EXERCISE REQUIREMENTS:
(A) According to the passage on electricity-generating E. coli, how much more electrical current did the new pathway produce than conventional approaches?
(B) Continue the passage on electricity-generating E. coli from its last sentence.

READING PASSAGE:

A team of researchers led by Professor Ardemis Boghossian at the École Polytechnique Fédérale de Lausanne (EPFL) has unveiled a pioneering method to harness E. coli bacteria's innate potential to generate electricity. Their findings, published in the journal Joule, offer a remarkable leap forward in the realm of bioelectronics, with far-reaching implications for waste management and energy production.
“We engineered E. coli bacteria, the most widely studied microbe, to generate electricity,” said Professor Boghossian. “Though there are exotic microbes that naturally produce electricity, they can only do so in the presence of specific chemicals. E. coli can grow on a wide range of sources, which allowed us to produce electricity in a wide range of environments, including from wastewater.”
The breakthrough revolves around the process of extracellular electron transfer (EET), wherein the EPFL team has skillfully engineered E. coli bacteria to exhibit an enhanced EET capability, effectively transforming them into highly efficient "electric microbes." Notably, this method eliminates the need for specific chemicals previously required for electricity generation.
A central innovation of the study is the creation of a comprehensive EET pathway within E. coli, a feat never before achieved. Drawing inspiration from Shewanella oneidensis MR-1, a bacterium renowned for its electricity-generating prowess, the researchers successfully constructed an optimized pathway spanning both the inner and outer membranes of the cell. This novel pathway yielded a three-fold increase in electrical current generation compared to conventional approaches.
Perhaps even more noteworthy is the remarkable performance of the bioengineered E. coli in diverse environments, including wastewater sourced from a local brewery. While exotic electric microbes faltered in these conditions, the modified E. coli thrived, signifying its potential for large-scale waste treatment and energy production.

RECORDED INFORMATION:
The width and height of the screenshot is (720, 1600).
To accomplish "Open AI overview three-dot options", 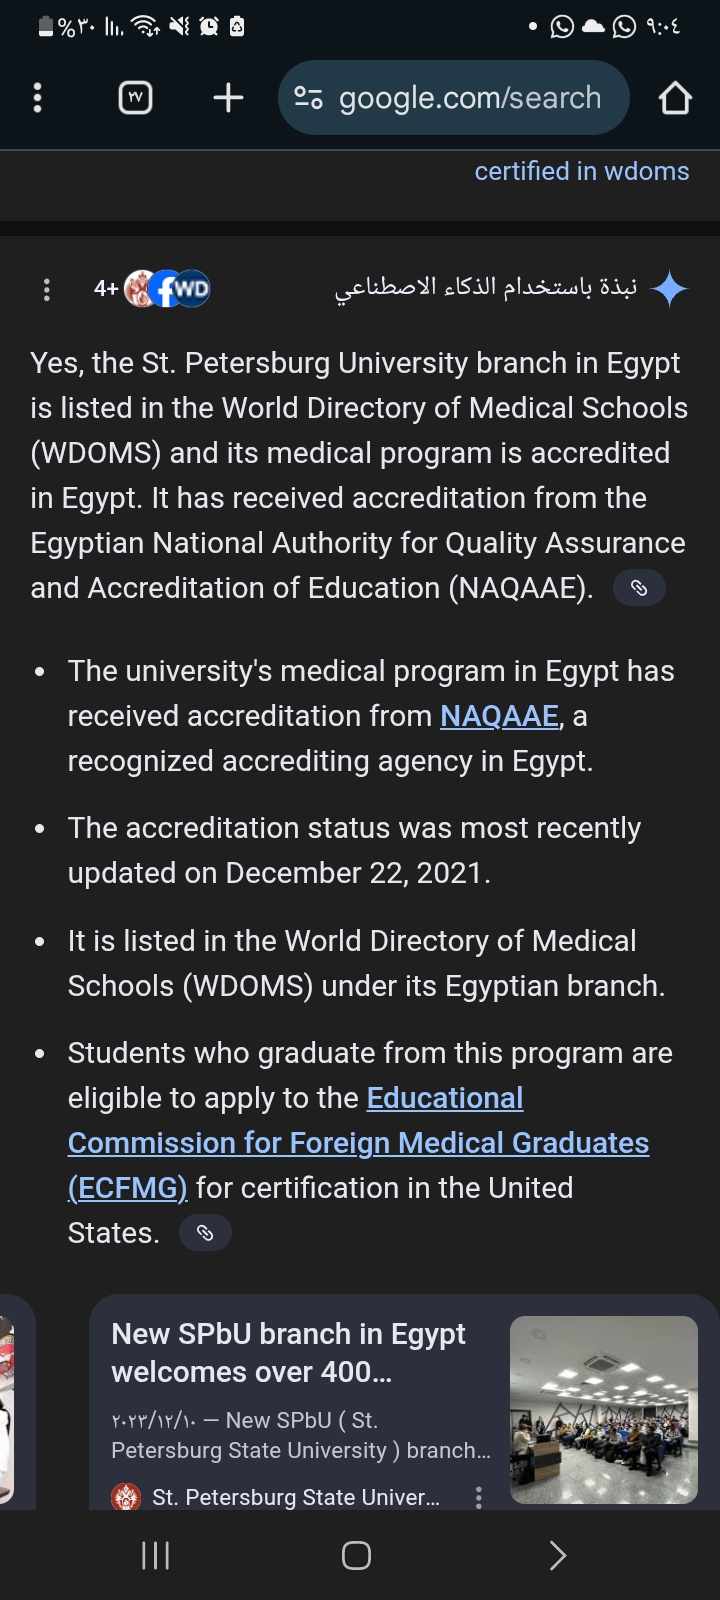I will (x=46, y=290).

REPLIES:
(A) A three-fold increase.

(B)
Professor Boghossian highlighted the transformative implications of their work: “Instead of putting energy into the system to process organic waste, we are producing electricity while processing organic waste at the same time – hitting two birds with one stone!”
“We even tested our technology directly on wastewater that we collected from Les Brasseurs, a local brewery in Lausanne. The exotic electric microbes weren't even able to survive, whereas our bioengineered electric bacteria were able to flourish exponentially by feeding off this waste.”
The study's significance extends well beyond waste treatment, as the engineered E. coli can now be applied in microbial fuel cells, electrosynthesis, and biosensing, among other diverse applications. Its genetic adaptability also allows customization to suit specific environments and feedstocks, establishing it as a versatile tool for sustainable technology development.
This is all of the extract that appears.